▶ _WORK TO BE COMPLETED_
Transcribe exactly the lines that fall between the one holding "Screen dimensions: 1197x1008" and the one holding "Select the PANEL", inclusive, from the entries below.

▶ _Stored records_

== Segment start ==

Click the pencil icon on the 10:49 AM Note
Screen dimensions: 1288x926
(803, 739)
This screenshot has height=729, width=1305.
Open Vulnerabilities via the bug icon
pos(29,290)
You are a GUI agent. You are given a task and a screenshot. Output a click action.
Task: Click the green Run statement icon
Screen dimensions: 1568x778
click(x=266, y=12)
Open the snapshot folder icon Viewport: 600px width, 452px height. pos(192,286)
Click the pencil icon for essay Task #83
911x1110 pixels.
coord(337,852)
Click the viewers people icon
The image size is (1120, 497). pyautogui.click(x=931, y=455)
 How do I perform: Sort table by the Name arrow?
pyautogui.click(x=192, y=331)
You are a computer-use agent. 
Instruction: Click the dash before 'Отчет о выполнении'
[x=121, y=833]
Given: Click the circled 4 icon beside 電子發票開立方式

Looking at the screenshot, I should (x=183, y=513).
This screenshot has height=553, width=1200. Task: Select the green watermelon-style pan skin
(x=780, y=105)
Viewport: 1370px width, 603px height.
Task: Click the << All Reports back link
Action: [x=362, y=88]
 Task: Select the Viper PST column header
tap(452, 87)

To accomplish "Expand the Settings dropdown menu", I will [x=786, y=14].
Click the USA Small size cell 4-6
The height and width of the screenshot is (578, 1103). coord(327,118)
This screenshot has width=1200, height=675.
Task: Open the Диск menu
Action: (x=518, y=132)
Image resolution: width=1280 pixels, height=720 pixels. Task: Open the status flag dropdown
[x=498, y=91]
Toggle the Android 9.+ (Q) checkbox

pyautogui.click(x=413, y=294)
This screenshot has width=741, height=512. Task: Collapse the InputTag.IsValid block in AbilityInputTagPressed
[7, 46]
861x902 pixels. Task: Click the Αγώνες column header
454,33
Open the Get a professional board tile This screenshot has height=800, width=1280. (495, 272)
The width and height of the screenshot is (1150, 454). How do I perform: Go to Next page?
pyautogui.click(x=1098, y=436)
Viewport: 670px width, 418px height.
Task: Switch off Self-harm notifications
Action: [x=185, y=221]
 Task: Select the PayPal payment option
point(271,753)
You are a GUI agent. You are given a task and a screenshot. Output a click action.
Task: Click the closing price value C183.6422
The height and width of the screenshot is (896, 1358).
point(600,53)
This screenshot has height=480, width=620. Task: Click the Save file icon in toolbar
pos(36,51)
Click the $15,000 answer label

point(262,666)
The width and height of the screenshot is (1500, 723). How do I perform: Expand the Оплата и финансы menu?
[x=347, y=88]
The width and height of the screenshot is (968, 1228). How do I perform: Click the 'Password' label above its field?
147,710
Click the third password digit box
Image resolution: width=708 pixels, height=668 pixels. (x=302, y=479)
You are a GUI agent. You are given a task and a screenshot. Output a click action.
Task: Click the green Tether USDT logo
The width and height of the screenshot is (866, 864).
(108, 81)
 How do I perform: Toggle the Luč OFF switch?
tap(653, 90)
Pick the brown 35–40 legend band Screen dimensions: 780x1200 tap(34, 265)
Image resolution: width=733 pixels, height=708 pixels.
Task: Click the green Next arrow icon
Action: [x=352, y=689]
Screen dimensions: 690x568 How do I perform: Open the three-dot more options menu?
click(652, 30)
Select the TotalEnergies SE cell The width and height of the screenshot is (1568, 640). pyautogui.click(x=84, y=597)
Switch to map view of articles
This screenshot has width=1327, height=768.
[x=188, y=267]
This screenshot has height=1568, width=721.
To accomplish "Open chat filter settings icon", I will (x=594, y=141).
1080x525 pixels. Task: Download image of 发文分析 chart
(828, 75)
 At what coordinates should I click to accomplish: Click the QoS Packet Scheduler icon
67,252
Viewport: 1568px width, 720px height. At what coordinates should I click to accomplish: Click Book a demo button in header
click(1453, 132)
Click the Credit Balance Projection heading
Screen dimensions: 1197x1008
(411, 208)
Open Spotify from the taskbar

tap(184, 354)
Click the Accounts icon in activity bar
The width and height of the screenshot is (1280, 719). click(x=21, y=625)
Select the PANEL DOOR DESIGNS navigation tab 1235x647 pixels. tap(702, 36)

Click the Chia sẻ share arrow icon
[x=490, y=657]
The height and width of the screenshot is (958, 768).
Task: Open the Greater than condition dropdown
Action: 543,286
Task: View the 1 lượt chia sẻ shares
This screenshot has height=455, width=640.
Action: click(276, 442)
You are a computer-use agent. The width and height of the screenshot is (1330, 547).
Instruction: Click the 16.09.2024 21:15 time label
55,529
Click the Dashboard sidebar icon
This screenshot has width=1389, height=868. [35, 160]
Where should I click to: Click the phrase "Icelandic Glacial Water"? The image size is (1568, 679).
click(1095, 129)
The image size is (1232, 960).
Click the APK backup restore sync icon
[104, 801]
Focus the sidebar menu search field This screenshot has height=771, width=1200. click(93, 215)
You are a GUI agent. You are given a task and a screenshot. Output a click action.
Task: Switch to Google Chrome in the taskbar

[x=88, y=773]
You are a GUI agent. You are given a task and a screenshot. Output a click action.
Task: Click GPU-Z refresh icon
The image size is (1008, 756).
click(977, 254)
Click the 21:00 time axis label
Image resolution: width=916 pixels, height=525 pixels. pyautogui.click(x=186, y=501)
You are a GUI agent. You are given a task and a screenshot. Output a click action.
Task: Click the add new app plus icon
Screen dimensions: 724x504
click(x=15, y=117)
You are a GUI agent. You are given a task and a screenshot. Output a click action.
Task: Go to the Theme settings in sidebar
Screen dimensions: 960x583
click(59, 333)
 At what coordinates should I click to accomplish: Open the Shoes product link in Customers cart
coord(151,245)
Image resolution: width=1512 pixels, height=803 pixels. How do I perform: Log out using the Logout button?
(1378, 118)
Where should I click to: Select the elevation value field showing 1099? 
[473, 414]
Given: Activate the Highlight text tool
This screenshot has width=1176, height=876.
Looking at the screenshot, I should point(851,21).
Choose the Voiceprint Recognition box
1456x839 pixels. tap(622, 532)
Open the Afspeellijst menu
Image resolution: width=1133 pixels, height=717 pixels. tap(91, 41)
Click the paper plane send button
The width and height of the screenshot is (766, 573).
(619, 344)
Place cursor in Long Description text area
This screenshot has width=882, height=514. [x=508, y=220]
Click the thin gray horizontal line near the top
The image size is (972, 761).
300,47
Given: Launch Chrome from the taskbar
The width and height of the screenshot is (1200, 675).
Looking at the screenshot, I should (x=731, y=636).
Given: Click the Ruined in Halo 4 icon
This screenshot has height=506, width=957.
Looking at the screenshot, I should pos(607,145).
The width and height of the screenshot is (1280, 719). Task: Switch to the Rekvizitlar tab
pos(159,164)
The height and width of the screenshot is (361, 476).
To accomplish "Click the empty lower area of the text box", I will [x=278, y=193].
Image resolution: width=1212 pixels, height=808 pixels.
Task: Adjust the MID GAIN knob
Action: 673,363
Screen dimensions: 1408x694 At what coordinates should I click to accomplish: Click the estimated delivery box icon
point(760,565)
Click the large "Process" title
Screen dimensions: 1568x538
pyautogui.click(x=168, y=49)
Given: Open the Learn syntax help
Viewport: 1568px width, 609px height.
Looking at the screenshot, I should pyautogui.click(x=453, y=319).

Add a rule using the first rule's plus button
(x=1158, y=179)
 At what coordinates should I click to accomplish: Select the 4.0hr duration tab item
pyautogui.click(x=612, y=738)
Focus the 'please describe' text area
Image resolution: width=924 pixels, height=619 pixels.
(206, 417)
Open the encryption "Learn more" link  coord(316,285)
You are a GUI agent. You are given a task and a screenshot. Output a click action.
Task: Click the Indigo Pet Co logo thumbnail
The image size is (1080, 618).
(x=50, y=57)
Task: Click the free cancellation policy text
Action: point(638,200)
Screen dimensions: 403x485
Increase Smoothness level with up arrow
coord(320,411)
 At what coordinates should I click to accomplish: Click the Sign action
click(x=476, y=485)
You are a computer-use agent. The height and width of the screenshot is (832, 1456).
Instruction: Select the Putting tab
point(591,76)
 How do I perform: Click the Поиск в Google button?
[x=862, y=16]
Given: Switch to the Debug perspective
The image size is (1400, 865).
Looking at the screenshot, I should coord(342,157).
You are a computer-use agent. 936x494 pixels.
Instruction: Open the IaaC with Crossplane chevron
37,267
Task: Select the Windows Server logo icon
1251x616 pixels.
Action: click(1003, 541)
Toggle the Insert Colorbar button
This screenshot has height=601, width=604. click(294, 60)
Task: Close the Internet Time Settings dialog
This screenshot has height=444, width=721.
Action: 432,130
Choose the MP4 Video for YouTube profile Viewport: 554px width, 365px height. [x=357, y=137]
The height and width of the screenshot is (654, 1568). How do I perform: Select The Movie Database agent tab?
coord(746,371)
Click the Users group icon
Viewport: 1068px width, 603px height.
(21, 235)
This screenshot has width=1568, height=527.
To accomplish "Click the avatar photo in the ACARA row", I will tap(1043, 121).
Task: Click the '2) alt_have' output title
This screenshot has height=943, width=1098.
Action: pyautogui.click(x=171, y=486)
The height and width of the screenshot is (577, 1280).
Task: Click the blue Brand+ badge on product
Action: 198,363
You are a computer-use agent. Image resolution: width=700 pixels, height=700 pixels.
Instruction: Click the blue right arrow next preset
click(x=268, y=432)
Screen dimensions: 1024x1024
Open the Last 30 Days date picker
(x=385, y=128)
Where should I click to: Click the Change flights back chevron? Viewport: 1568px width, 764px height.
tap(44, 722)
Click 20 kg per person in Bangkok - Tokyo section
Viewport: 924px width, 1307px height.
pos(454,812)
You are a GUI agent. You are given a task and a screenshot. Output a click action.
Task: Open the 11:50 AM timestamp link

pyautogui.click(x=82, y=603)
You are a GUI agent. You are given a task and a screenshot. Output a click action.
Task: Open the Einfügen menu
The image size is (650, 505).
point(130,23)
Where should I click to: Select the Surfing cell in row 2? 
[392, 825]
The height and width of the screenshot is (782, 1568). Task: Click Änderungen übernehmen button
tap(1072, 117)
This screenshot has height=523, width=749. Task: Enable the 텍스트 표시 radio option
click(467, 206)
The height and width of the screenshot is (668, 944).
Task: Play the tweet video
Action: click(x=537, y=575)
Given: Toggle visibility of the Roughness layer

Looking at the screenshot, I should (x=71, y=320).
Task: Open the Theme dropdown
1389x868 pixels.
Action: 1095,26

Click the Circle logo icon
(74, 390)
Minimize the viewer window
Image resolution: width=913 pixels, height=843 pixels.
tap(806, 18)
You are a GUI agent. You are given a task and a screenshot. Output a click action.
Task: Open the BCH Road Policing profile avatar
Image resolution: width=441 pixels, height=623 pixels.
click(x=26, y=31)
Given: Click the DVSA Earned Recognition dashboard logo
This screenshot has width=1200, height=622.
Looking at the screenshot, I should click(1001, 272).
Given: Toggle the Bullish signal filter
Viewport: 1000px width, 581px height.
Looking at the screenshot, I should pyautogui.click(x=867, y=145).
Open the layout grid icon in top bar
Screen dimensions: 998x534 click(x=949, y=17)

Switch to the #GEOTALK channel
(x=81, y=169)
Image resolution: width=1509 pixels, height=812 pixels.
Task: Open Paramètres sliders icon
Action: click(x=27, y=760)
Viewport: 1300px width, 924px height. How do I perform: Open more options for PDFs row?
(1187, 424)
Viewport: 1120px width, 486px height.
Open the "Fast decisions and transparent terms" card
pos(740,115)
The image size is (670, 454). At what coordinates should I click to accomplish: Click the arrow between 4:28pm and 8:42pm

== Segment end ==

▶ _EXERCISE OUTPUT_
Screen dimensions: 1197x1008
(411, 208)
Open Spotify from the taskbar

tap(184, 354)
Click the Accounts icon in activity bar
The width and height of the screenshot is (1280, 719). click(x=21, y=625)
Select the PANEL DOOR DESIGNS navigation tab 1235x647 pixels. tap(702, 36)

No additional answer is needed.